Pilots RHP Kevin Baker broke out in a big way in 2017 when he posted 11.4 K/9 over 62.0 innings as a sophomore. He’s appeared in just two games this season—March 25 and May 8—going just 2.2 and 3.1 inefficient innings. Assuming he’s been limited due to injury, it wouldn’t be a shock to see him return to school next season to rebuild some draft value, but he’ll likely hear his name called based off the upside he flashed last season. 6’3” left-handed hitting SS Beau Brundage was drafted in the 38th round out of high school in 2015, and may be drafted for the second time next month. In his second full season with Portland, he’s slashed .399/.478/.503 while running a crazy .493 BABIP. His teammate and Vancouver, Washington-native OF Cody Hawken was selected in the 34th round of that same draft, but chose instead to honor his commitment to Portland, and decision that looked like it could cost him big before his breakout junior season. He’s slashing .312/.404/.529 with a career best seven home runs and 16.5% strikeout rate.

San Diego

USD has produced a plethora of of draft-worthy talent this season, likely to be headlined by OF/1B Jay Schuyler, who is leading the Toreros in hitting.
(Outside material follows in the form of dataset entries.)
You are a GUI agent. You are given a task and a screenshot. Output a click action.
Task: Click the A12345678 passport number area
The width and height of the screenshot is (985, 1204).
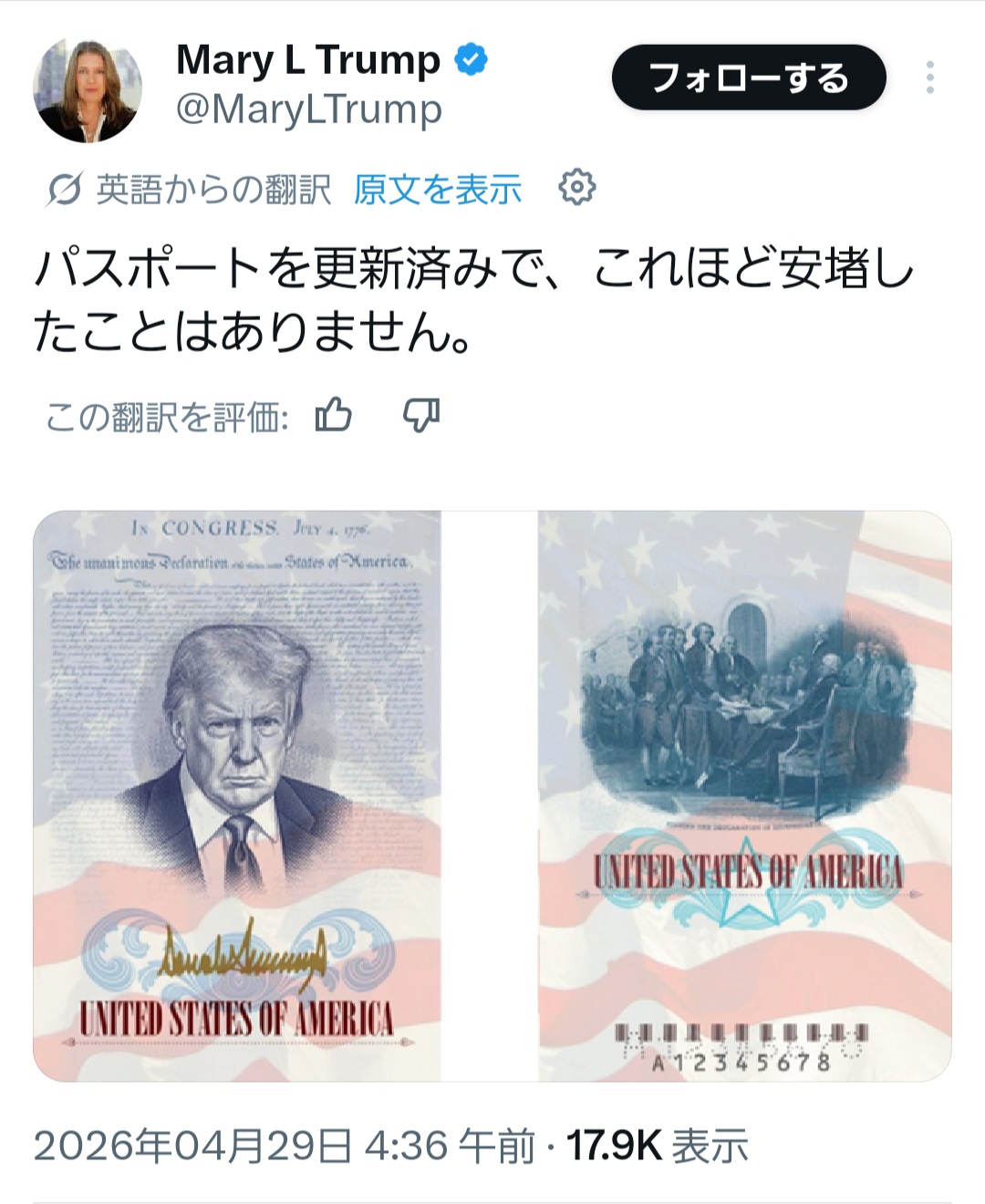tap(741, 1062)
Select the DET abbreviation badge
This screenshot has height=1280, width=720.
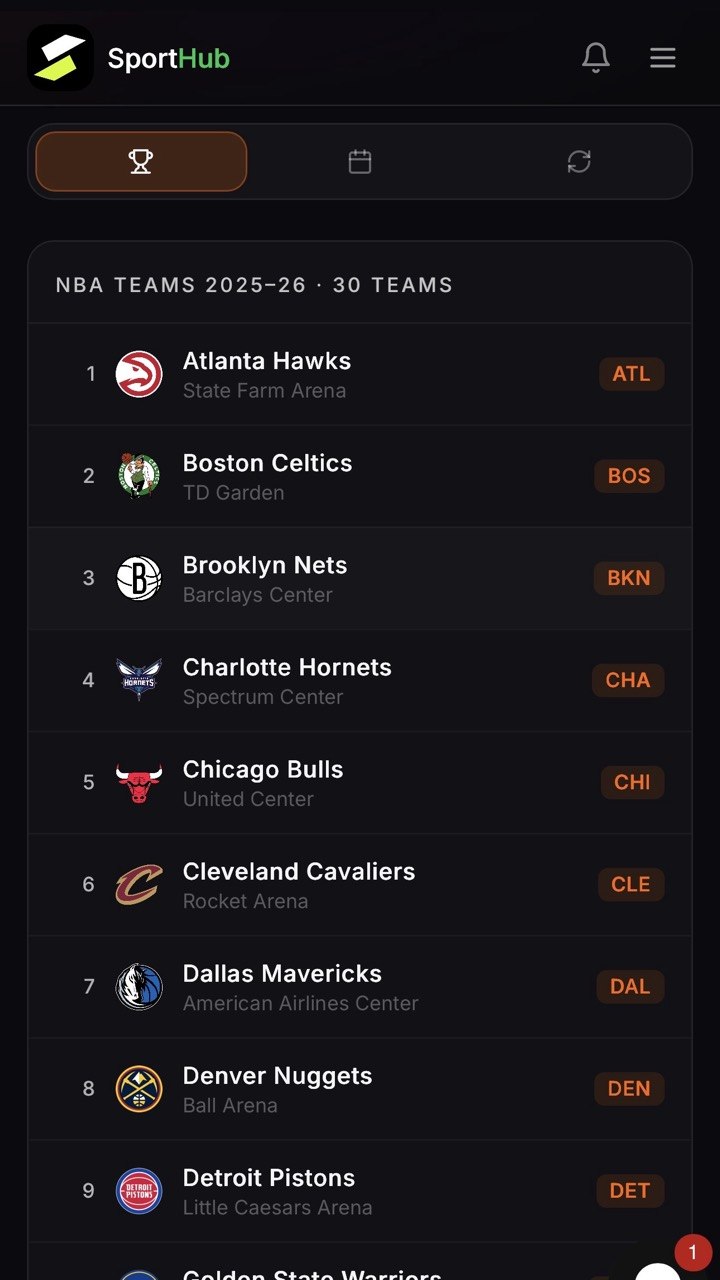(x=630, y=1190)
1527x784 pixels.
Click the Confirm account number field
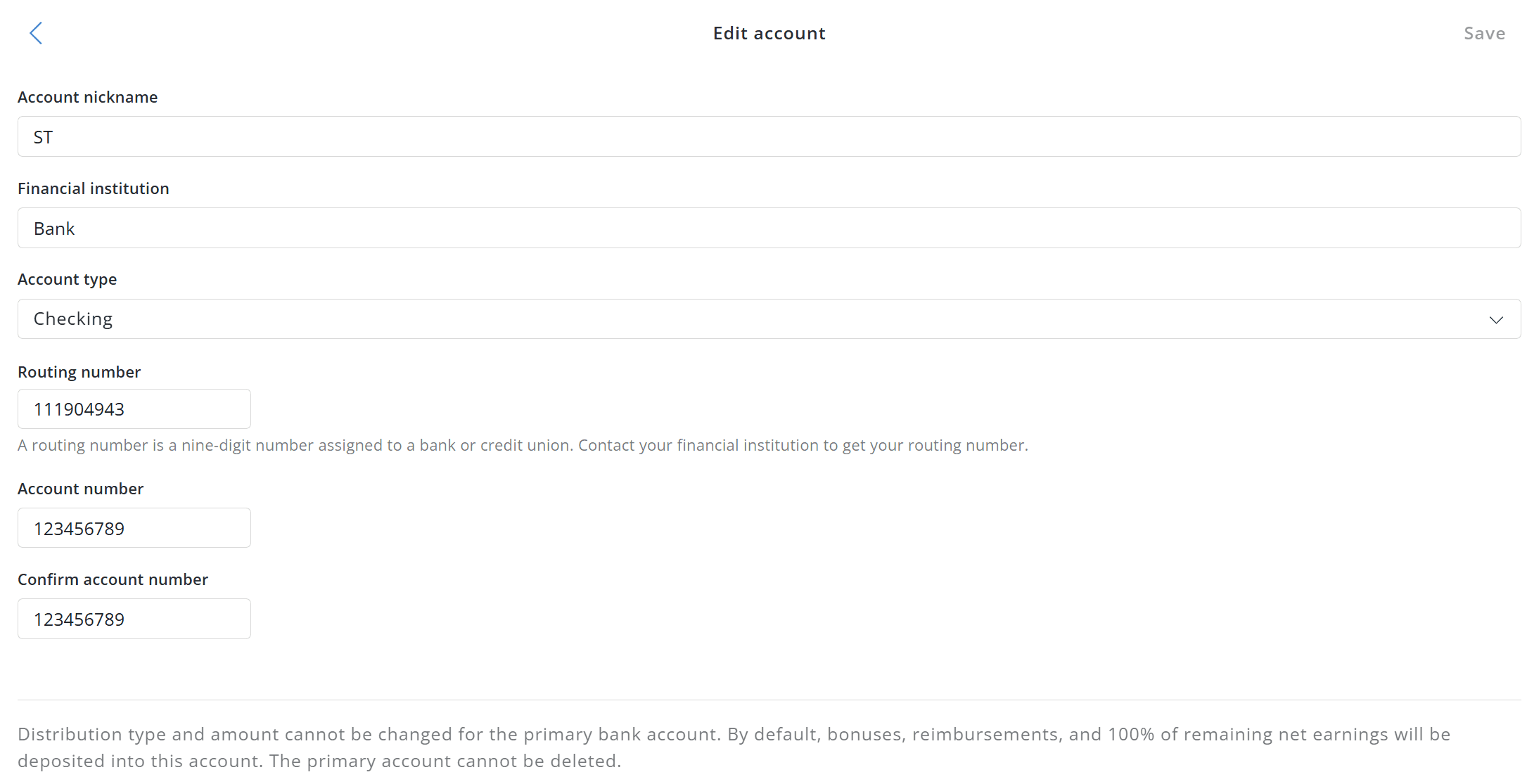coord(134,619)
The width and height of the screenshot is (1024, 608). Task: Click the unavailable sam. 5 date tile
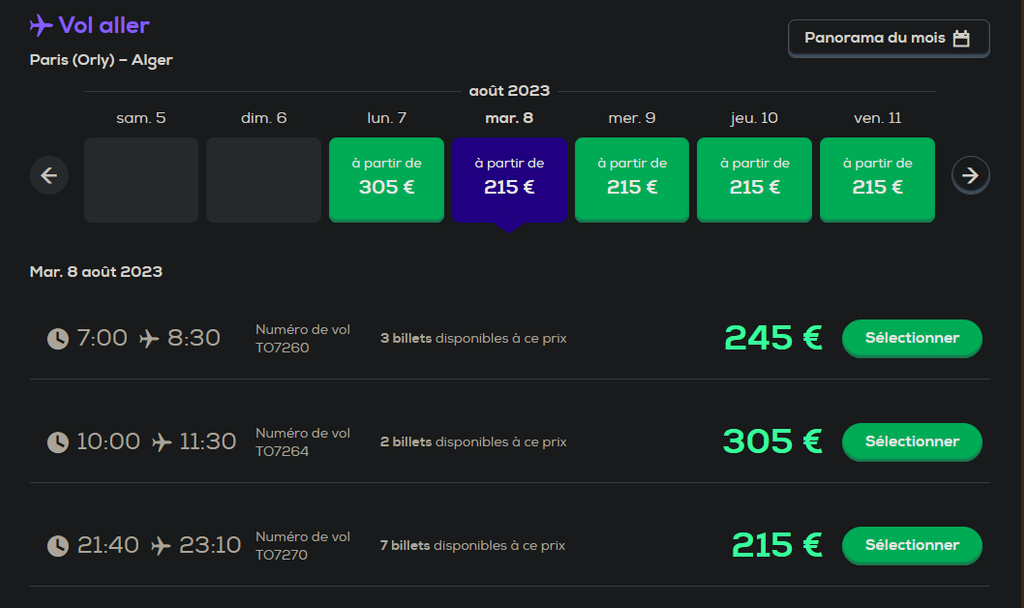141,179
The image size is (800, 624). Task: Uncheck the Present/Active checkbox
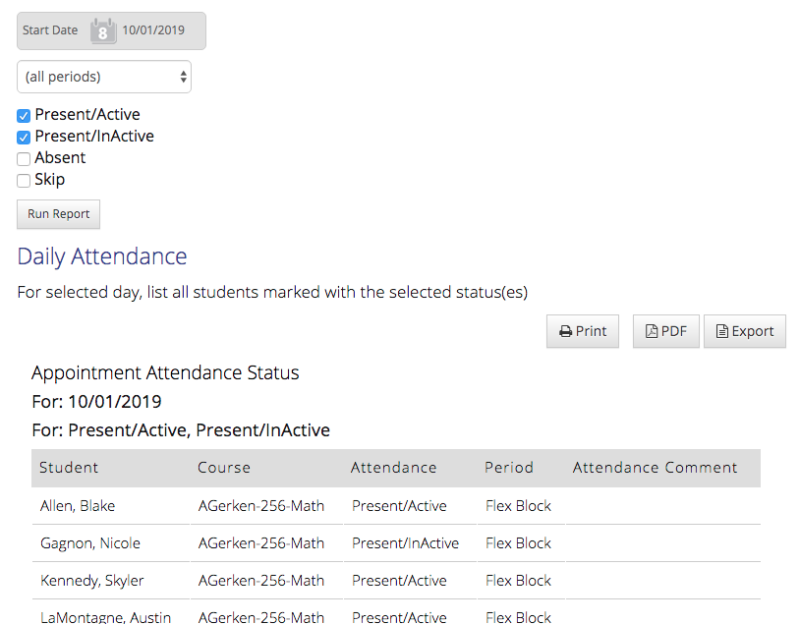point(23,115)
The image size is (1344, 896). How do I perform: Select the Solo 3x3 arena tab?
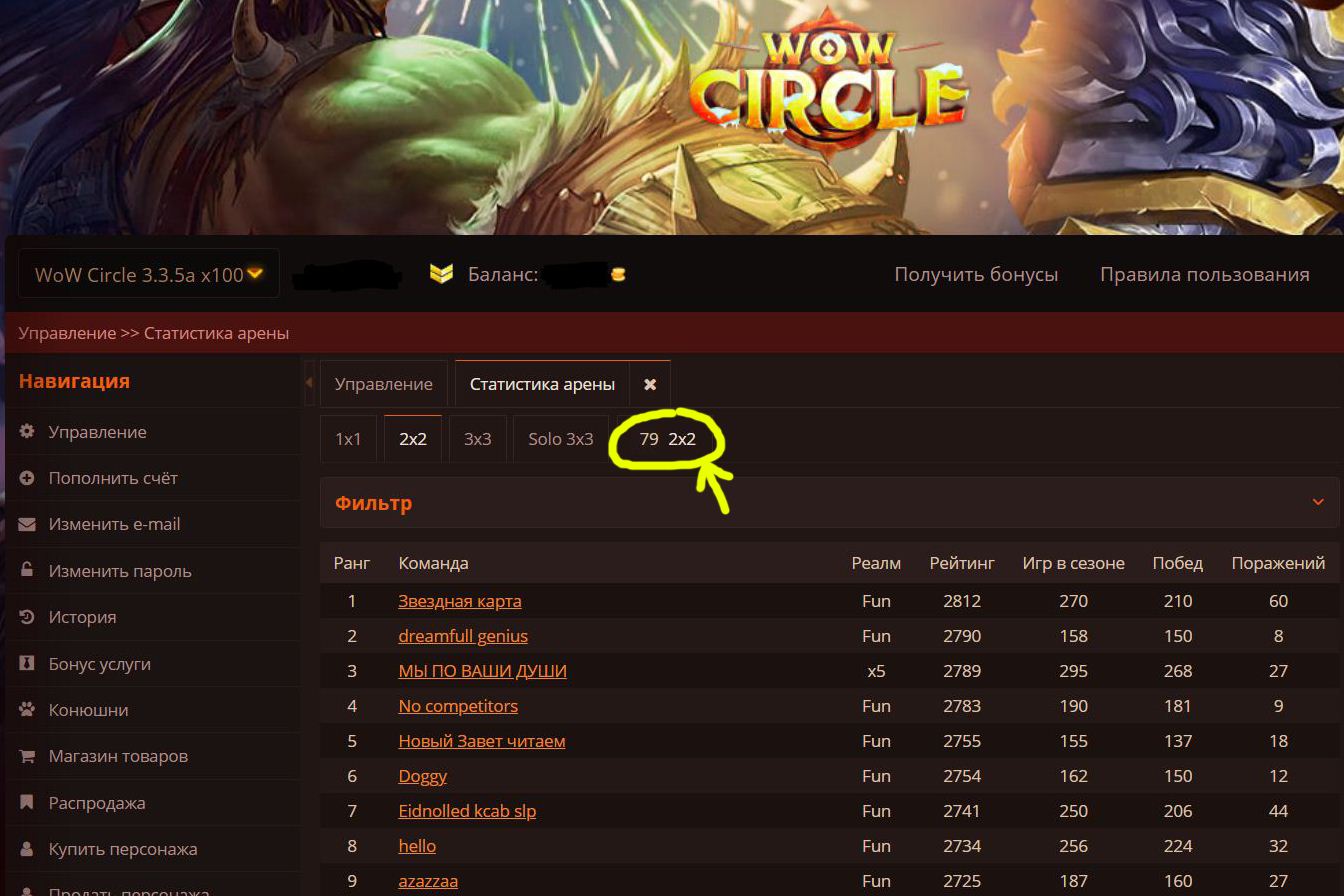(x=561, y=439)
His .343/.413/.495 slash line, 7 HR and 38 RBI are remarkably similar to his 2017 sophomore season when he slashed .352/.405/.521 with 6 HR and 32 RBI. The 6’1” right handed hitter has managed to increase his walk rate to 9.3% this season and has cut his strikeout rate to 12.2%, indicating there’s not a whole lot of swing-and-miss in his game despite hitting for marginal power. He’s a little undersized for a first baseman, so teams will love his experience in the outfield when contemplating how to fit his bat into their organization. LHP Nick Sprengel entered the season as the top draft eligible prospect in the entire conference according to Baseball America following a breakout 2017 that saw him named an All-WCC First Team Selection.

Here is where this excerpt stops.